From Geek to Chic: Record Sales Signal Video Games' Arrival

ByABC News
January 24, 2007, 1:03 PM

Jan. 25, 2007 — -- It's hardly news anymore that the average video game player is over 30, that millions of women across the globe are gaming or that it's big business akin to the movie industry.

It's possible that gaming has become so commonplace that few have bothered to realize that it might just be cool.

That's probably why it wasn't widely reported in the mainstream press that the video and PC gaming industry earned record-setting profits last year -- to the tune of about $13.5 billion, an 18 percent increase over 2005, according to the NPD Group.

"It's a pretty significant increase," said Anita Frazier, industry analyst for NPD. "I think we're going to continue to see robust growth in the industry continuing in 2007."

Of course, new game consoles from Sony and Nintendo helped, as did sales of Microsoft's Xbox 360 and the many games released for the system over the year. Hand-held machines and games for the Nintendo DS and Sony PlayStation Portable were instrumental, and a somewhat surprising showing from Sony's last generation PlayStation 2 made it a banner year.

But perhaps the biggest factor in the industry's success during 2006 wasn't the glossy hardware or the cutting-edge games but instead a subtle shift in the once-geeky public perception of the gamer persona. Consumers just don't feel so strange about buying or playing video games anymore.

"Whether it's on a console, PC or cell phone, everybody's playing," said Sam Kennedy, editor-in-chief of gaming community and news hub

People who grew up with video games are getting older -- duh. As that happens, they're the ones with the incomes. They're the heads of households and they choose not to put down their controllers.
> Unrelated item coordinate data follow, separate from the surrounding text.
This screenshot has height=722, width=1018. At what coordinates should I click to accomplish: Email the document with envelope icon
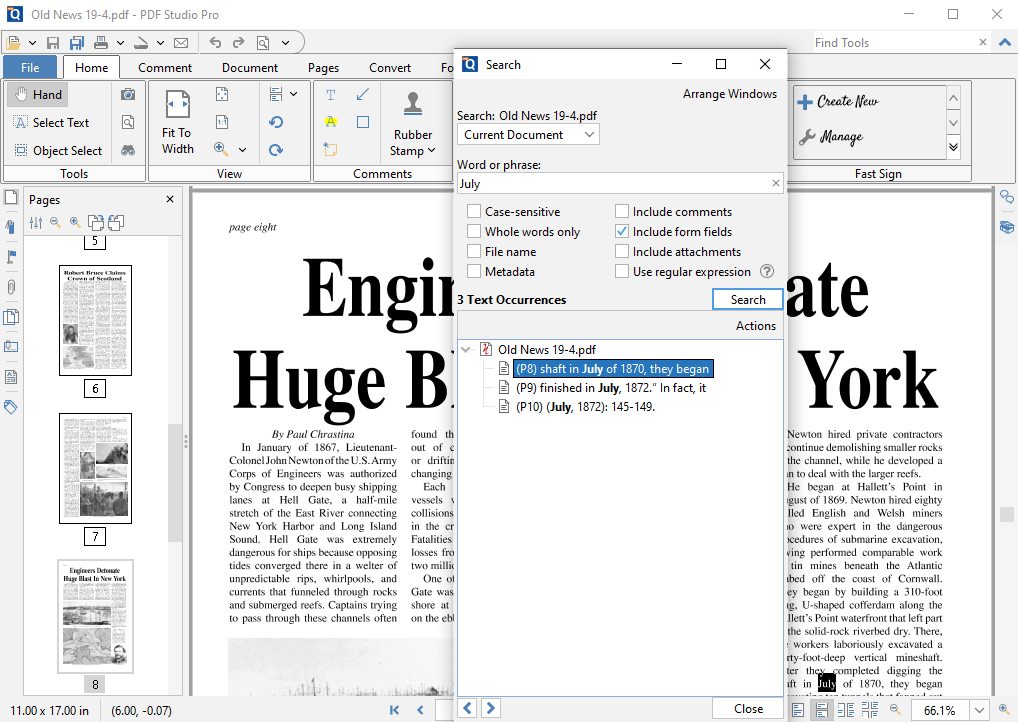click(x=181, y=43)
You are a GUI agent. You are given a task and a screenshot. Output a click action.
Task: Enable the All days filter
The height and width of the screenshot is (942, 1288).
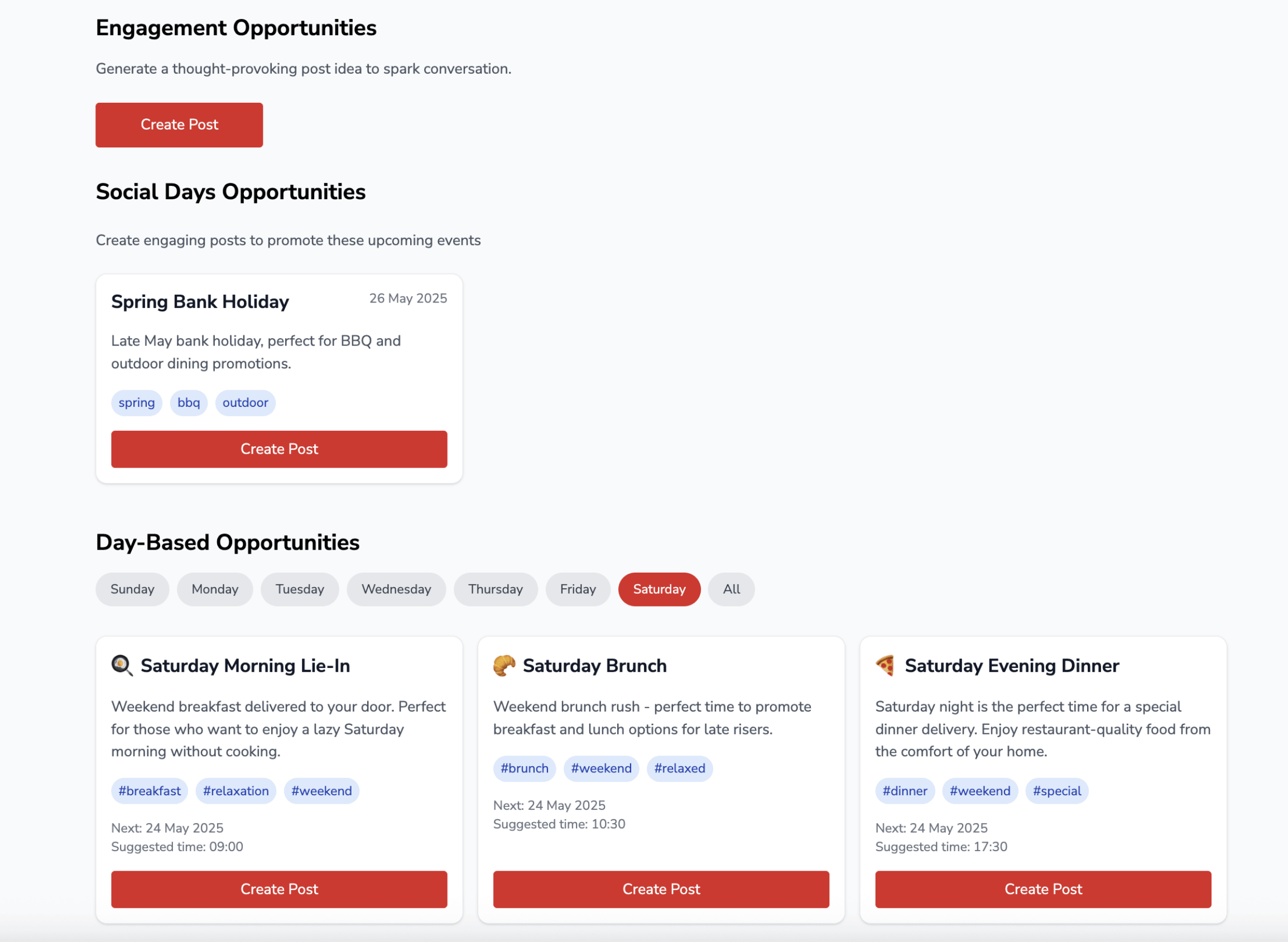click(731, 589)
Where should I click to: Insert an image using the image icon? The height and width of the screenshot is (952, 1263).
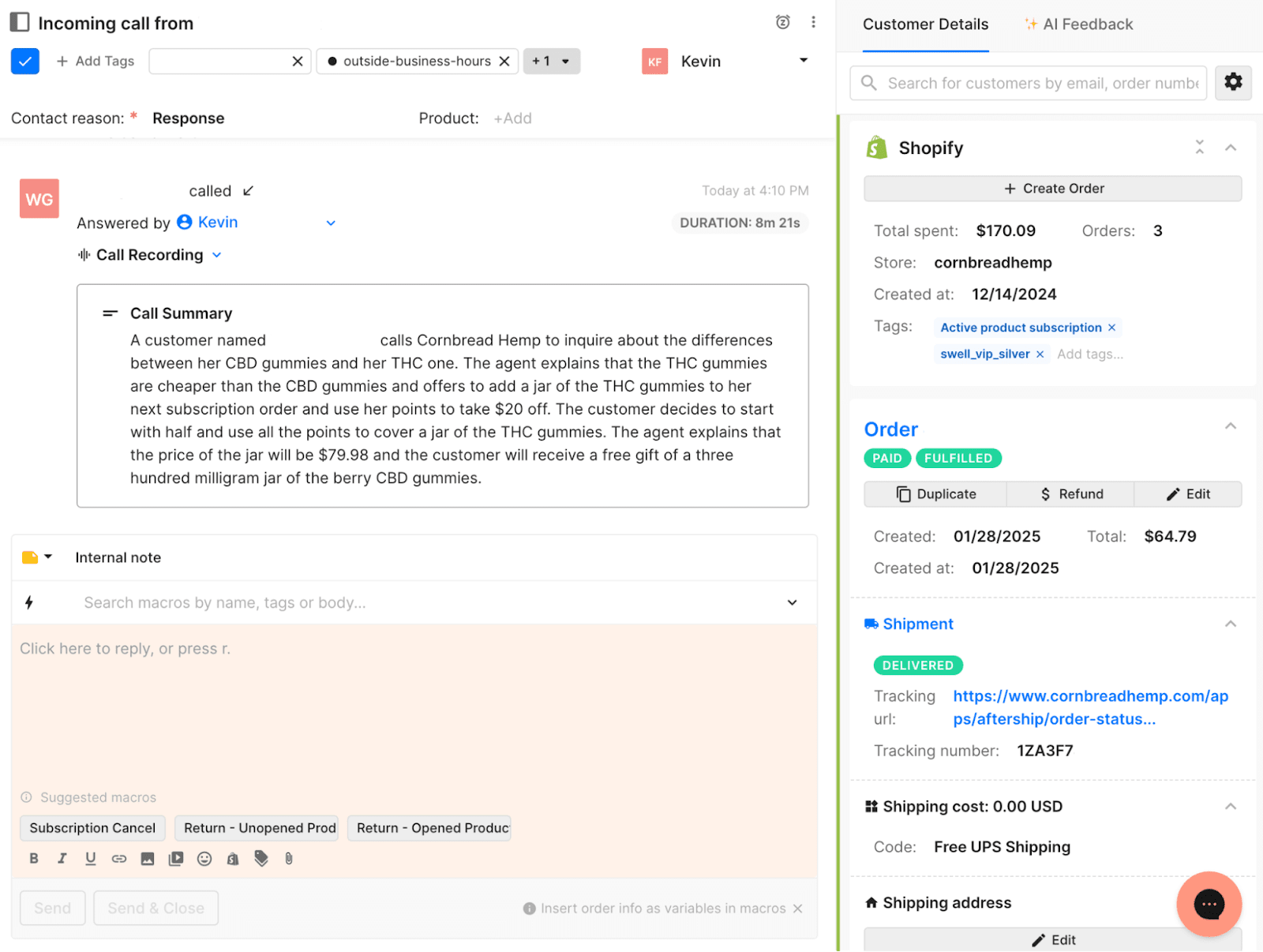point(148,859)
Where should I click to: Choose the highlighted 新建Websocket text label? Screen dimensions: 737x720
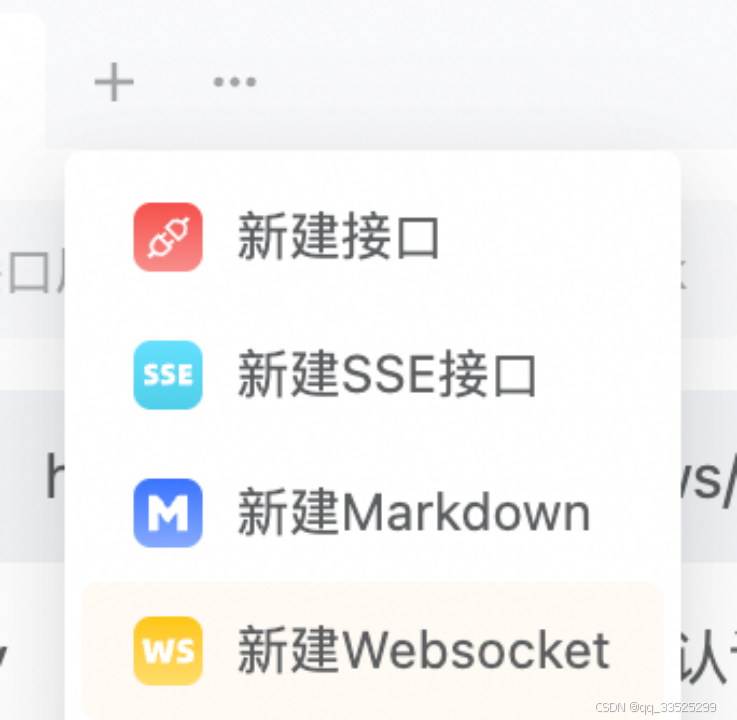point(424,650)
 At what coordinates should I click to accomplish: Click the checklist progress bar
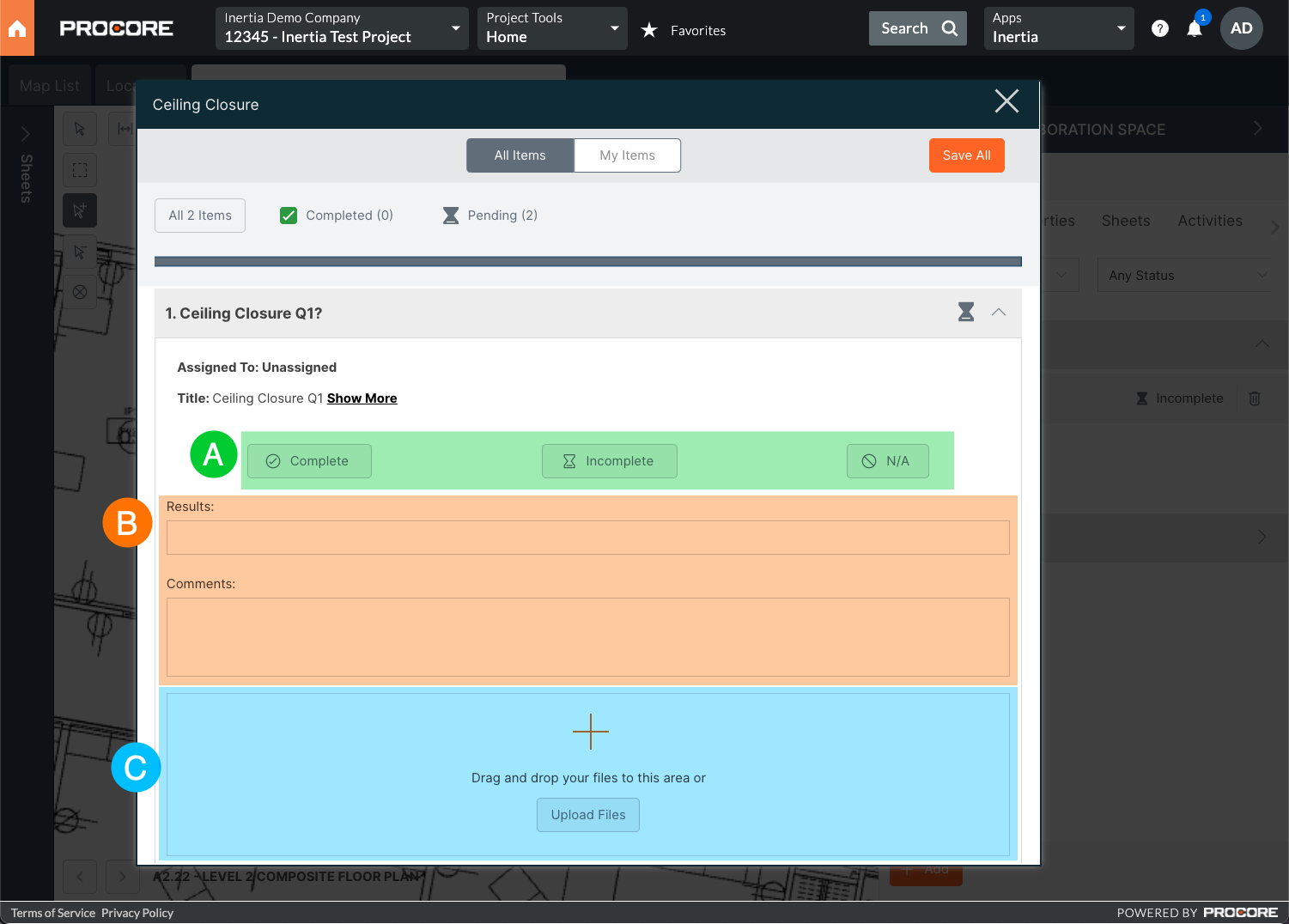pyautogui.click(x=587, y=260)
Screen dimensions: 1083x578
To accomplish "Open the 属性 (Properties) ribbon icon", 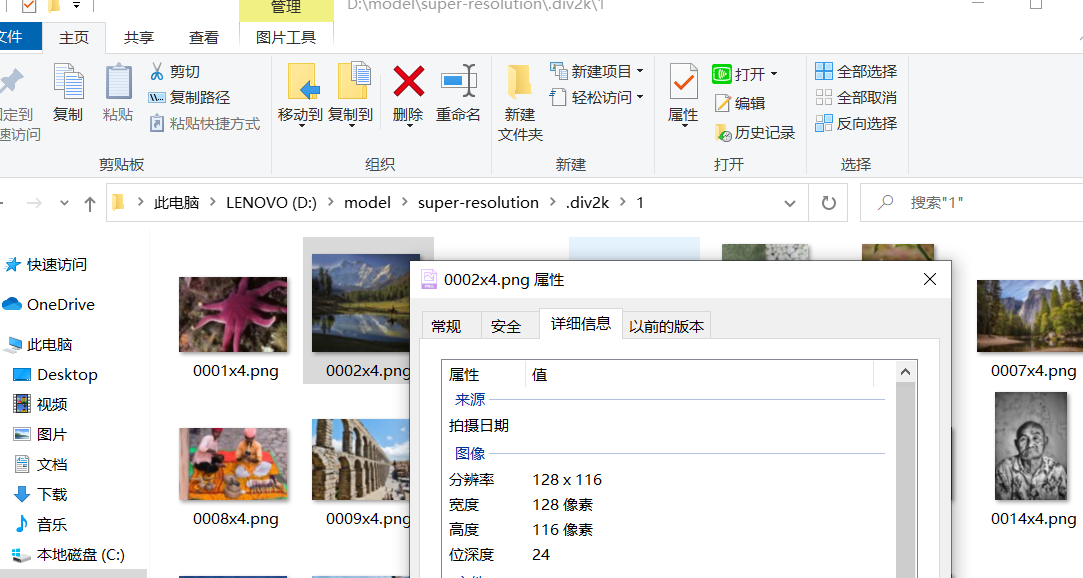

Even people who would never consider themselves "gamers," Kennedy said, are still playing online poker, solitaire on their computer or iPod, or maybe a game of Snake on their cell phone.

"There are things we used to talk about that seemed like pie-in-the-sky talk, like the mainstreaming of games, but now I think it's happened," said Jeff Green, editor in chief of Games for Windows: The Official Magazine. "In general, what used to be called 'geeky' is just mainstream nowadays."